Q. Have angel investors taken over the role of VCs in medtech?
A. Yes, angel investors are doing what VCs used to do and are can be the only “game in town” for some medtech startups. It is not unusual for these young companies to tap a couple of angel investor groups to reach the funds needed to move the startup to the next level. Deals are coming to angels that would have been taken by VC’s in times past.
Angels have become much more organized and sophisticated. There are also now individual high net worth “super angels” and family offices, in addition to the regular organized and solo angel investors.
Outside of angel funding, there are also other ways to raise money, including grants, such as national government grants and Small Business Innovation Research (SBIR) grants. Small amounts of money from different sources can take you a certain distance.
Q. What do angels look for when investing in a startup?
A. They look for similar attributes as VCs might, including:
- Above market returns in a reasonable time
- A team with sector knowledge and a clear line of sight for how to achieve an M&A liquidity target or next round of funding
- Solid technology
- A strong team that can execute on technology, operations sales and marketing
- Strong industry relationships
- The ability of the team to sell the company first, the technology second
Q. How do you find the right angel group?
A. There are many angel groups, and you need to find ones that are likely to invest in your space. Be aware, and prepared, that some groups can charge presentation fees, which can range between $300 and $3,000! Some don’t charge fees, but may expect equity, warrants, or commissions. Make sure these make sense for you. Once you find the appropriate group, you must diligently follow up with the interest list they create for you – or you will be wasting your money. Good angel groups will help you schedule follow up calls.

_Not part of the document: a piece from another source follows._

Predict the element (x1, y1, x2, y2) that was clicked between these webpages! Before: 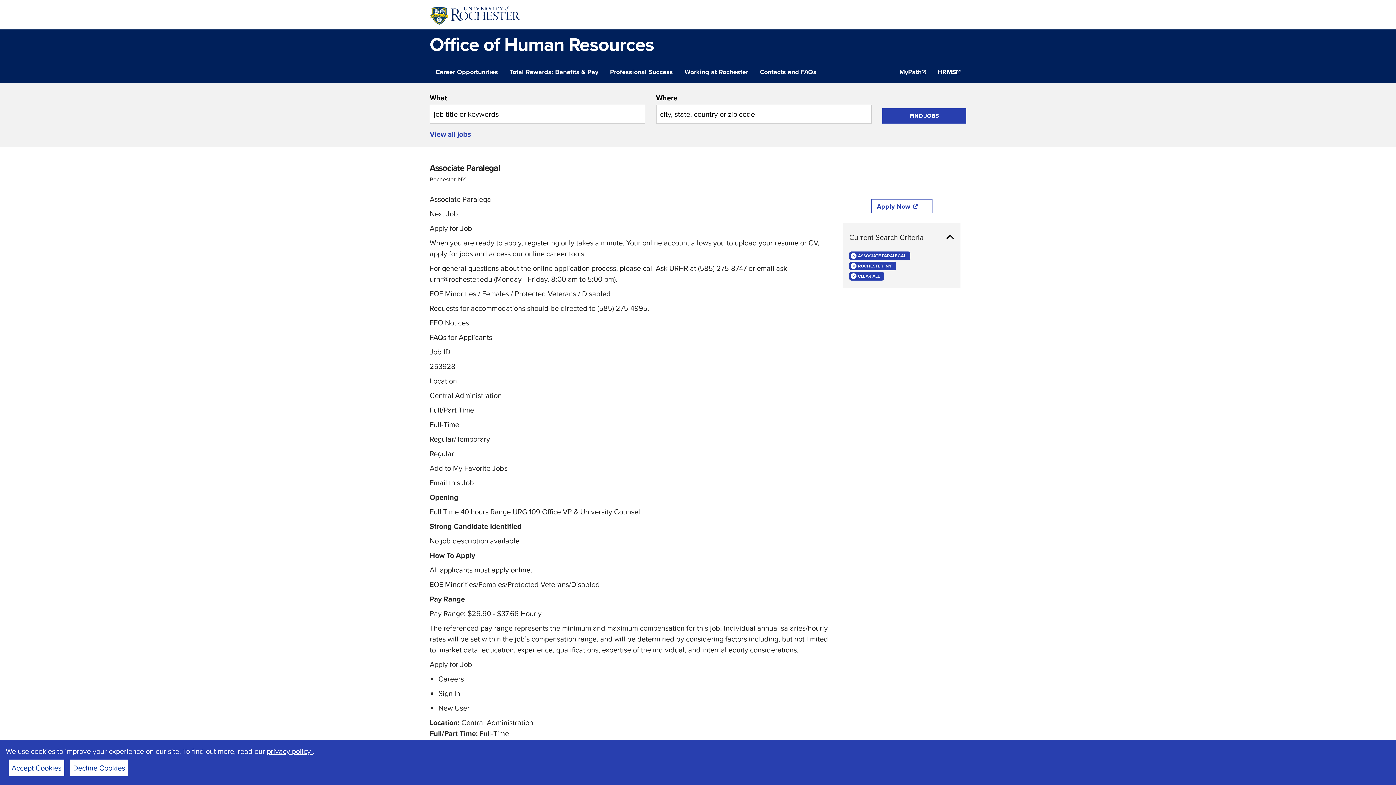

Examples of angel groups that are applicable to medtech companies, include:
- Life Sciences Angels
- Keiretsu Forum
- Pasadena Angels
- Mass Medical Angels
- Golden Seeds
- More information on angels: Angel Capital Association (www.angelcapitalassociation.org)
Q. What are the key steps after you meet with the angel groups?

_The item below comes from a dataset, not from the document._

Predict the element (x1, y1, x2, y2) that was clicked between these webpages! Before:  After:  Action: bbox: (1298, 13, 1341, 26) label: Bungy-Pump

A. After you present to an angel group, it is essential to recruit a due diligence lead within the angel group. Look for someone who has the credibility and ability to put together the due diligence package that goes out to the member angel investors. This is key. You need to find the appropriate lead person and team who are willing to put in the 50 to 60 hours of work to vet your opportunity.
Keiretsu Forum (www.keiretsuforum.com) has a comprehensive due diligence handbook you can review.
Here is a rough timeline and approval steps to receive funding:
- Application (30 to 50 are reviewed a month)
- Screening and presentation (roughly 10 startups are selected)
- Approval (final five companies or so)
- Presentation by startup to the angel members
- Initial interest list (people who sign up and indicate interest)
- Follow up (startups need to do this)
- Due diligence
- Term sheet
- Soft circle (those who are still interested after due diligence)
- Hard close (collect the checks!)
Lastly, realize that you may end up with 20 to 60 angel investors. Shareholder communication and management of shares can become a real chore in this instance. You can use a tool like eShares (www.esharesinc.com) to make your life easier, or hire a lawyer, but that can get expensive.